Der Punkt ist, dass 1 GB RAM nicht kleiner ist als 4 GB, von der Größe her. Und eine 160-GB-SSD ist nicht doppelt so groß, wie eine 80-GB-SSD.
Du darfst Speicherchips nicht mit Plattern der Festplatten vergleichen. Bei Speicher-Chips, CPUs und GPUs werden aus einem großen Waffer geschnitten (?). Je kleiner also die Fertigungsstruktur des Waffers ist, desto mehr Chips kann man aus einem Waffer herausbekommen. Den Shrink z.B. bei Grafikkarten von 65 auf 40nm oder bei SSDs auf 34nm macht man nicht, damit das Produkt schneller wird, sondern damit die Ausbeute aus einem Waffer höher ist und somit die Produktionskosten sinken.
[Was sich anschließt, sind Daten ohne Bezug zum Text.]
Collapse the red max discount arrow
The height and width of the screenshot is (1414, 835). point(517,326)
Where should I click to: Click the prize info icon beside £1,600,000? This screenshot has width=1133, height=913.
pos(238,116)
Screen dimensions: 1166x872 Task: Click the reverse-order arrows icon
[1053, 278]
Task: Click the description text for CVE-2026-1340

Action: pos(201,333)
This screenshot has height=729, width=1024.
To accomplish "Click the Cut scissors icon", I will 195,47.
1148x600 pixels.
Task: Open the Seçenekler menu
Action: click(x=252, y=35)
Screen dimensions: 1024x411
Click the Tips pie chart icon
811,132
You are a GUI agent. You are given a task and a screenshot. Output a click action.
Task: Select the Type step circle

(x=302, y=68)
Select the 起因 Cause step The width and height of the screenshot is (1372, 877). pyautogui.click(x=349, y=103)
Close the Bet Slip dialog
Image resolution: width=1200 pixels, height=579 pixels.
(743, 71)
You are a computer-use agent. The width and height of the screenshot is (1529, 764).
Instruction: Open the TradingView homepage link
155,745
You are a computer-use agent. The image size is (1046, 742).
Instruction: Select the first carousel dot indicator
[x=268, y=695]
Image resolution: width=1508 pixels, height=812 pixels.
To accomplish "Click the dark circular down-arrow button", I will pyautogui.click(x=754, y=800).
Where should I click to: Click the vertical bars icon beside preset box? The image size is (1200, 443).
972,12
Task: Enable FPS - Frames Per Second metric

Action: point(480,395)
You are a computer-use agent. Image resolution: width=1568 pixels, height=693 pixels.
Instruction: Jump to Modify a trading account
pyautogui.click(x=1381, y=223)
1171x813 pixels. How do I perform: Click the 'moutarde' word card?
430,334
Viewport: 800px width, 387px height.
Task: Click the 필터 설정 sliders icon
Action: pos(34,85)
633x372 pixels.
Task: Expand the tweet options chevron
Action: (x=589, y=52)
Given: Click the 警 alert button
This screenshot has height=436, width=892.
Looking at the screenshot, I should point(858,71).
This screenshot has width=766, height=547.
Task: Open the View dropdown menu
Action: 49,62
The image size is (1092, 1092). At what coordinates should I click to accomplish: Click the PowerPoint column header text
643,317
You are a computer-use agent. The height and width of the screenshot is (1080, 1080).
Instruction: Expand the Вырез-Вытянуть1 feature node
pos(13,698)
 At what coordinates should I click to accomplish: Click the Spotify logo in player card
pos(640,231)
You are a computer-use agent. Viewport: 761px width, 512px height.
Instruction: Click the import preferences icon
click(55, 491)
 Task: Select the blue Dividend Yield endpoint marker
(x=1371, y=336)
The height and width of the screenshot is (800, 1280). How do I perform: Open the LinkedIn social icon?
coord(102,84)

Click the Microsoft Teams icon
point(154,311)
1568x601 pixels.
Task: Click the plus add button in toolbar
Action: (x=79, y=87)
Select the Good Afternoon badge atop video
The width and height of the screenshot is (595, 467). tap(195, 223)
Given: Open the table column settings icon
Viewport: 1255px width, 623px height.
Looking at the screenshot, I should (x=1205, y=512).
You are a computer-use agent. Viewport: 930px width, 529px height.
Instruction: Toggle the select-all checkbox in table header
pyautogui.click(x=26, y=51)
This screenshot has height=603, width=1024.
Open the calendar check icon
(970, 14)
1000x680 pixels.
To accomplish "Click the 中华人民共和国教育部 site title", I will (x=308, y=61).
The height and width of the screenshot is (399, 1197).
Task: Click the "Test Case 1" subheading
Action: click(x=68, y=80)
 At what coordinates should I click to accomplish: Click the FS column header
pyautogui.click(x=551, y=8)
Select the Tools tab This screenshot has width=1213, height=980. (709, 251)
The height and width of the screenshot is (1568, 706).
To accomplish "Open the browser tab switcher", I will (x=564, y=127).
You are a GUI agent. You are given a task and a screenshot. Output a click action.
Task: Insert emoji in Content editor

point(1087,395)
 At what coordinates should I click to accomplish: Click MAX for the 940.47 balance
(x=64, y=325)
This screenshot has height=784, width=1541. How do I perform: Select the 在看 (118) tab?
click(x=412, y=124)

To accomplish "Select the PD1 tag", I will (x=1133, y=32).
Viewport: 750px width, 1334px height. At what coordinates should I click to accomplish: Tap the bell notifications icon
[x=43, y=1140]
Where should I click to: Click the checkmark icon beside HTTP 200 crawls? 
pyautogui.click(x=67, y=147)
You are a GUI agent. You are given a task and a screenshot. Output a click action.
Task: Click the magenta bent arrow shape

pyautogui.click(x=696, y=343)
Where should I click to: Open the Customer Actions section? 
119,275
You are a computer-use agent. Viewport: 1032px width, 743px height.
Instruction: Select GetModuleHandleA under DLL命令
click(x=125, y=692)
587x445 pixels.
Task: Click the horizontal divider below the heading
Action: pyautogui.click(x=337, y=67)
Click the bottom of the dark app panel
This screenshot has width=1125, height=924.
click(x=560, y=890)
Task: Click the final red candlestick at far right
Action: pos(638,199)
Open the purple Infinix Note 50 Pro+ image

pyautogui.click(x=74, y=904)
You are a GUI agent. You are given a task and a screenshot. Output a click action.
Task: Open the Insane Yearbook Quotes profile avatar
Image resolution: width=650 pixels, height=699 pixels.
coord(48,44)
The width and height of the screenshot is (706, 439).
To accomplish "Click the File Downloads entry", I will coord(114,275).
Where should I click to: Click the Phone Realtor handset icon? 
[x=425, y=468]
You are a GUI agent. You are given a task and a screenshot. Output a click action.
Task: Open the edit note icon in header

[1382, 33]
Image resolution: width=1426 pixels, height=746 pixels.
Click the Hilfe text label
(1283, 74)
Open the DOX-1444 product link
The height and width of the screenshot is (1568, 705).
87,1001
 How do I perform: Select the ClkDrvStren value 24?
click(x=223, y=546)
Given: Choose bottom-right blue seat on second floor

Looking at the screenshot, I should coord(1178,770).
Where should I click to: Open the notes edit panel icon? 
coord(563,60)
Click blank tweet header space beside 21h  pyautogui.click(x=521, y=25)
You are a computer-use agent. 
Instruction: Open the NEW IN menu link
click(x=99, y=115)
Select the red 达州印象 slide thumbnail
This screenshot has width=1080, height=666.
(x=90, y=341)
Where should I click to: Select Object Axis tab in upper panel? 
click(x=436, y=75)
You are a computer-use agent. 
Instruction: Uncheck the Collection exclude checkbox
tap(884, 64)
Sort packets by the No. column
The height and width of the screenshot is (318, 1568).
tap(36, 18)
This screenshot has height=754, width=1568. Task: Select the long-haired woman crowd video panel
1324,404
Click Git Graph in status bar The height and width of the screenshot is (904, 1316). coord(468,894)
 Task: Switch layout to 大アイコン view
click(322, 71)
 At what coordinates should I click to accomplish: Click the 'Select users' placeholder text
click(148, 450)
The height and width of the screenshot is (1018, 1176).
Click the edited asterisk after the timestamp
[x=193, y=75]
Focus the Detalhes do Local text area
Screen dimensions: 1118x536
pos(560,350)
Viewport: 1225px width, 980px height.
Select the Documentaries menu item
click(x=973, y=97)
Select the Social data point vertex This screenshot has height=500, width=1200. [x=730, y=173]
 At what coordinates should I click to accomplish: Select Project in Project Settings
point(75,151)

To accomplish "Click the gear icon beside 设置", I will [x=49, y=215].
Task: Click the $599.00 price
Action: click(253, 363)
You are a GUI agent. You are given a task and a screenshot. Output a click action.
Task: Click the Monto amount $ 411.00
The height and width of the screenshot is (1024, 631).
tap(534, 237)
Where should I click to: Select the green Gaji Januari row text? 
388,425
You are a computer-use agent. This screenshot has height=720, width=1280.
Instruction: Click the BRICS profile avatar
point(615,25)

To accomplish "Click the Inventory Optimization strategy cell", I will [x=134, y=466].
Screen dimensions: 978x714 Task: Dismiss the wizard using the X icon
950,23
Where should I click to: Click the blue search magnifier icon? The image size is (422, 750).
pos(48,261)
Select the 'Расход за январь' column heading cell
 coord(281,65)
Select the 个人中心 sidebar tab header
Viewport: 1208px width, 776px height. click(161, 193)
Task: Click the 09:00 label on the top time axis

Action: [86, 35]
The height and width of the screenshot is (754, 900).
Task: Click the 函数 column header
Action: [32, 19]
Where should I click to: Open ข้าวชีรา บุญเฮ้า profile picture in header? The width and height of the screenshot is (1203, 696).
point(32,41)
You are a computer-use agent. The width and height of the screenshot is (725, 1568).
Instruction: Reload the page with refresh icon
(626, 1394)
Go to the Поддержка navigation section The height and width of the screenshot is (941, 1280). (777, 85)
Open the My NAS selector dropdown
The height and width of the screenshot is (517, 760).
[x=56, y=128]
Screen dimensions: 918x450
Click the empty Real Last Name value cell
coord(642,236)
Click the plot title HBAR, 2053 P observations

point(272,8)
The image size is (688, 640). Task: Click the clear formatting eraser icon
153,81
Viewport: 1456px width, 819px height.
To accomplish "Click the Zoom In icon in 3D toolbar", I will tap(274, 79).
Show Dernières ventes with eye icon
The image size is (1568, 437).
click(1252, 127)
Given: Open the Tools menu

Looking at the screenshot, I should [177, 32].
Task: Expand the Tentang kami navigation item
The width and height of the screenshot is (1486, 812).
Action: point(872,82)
Also je kleiner, desto billiger.
Auf der anderen Seite hat eine geringere Größe auch eine geringere Abwärme (siehe GPUs, CPUs, 2,5"-HDDs). Und das ist wiederum für Server-System besonders wichtig - gepaart mit der niedrigeren Spannung (=Stromverbrauch). Und eigentlich werden die SSDs auch immer noch für Server- und Highend-Workstations produziert, wo es auch um Platz geht. Wenn ich also in einem kleineren Produkt genausoviel Speicherplatz unterbringen kann, wie auf einem doppelt so großem, dann ist das ein Verkaufsgrund.
Und mittlerweile kommt dieser Trend auch auf den Desktop-PCs zu Hause an. Es macht also keinen Sinn, noch 3,5"-SSDs zu verkaufen, wenn eigentlich nur das Gehäuse größer ist. Ich persönlich würde auch keine 3,5"-HDD mehr kaufen. Einzig mehr Speicherchips könnte man bei 3,5" unterbringen. Aber das kann wiederum keiner bezahlen, wie du an den OCZ Colossus aus Schmitz' Link sehen kannst. Bei Chips trifft es eben nicht zu, dass je größer sie sind, desto billiger werden sie. Im Gegenteil.
Schade nur, dass die Gehäuse-Hersteller bei 2,5"-Schächten so hinterher hinken. Aber dafür gibt es einfache Einbauwinkel, so dass man die 2,5"-Laufwerke problemlos in 3,5"-Schächte einbauen kann.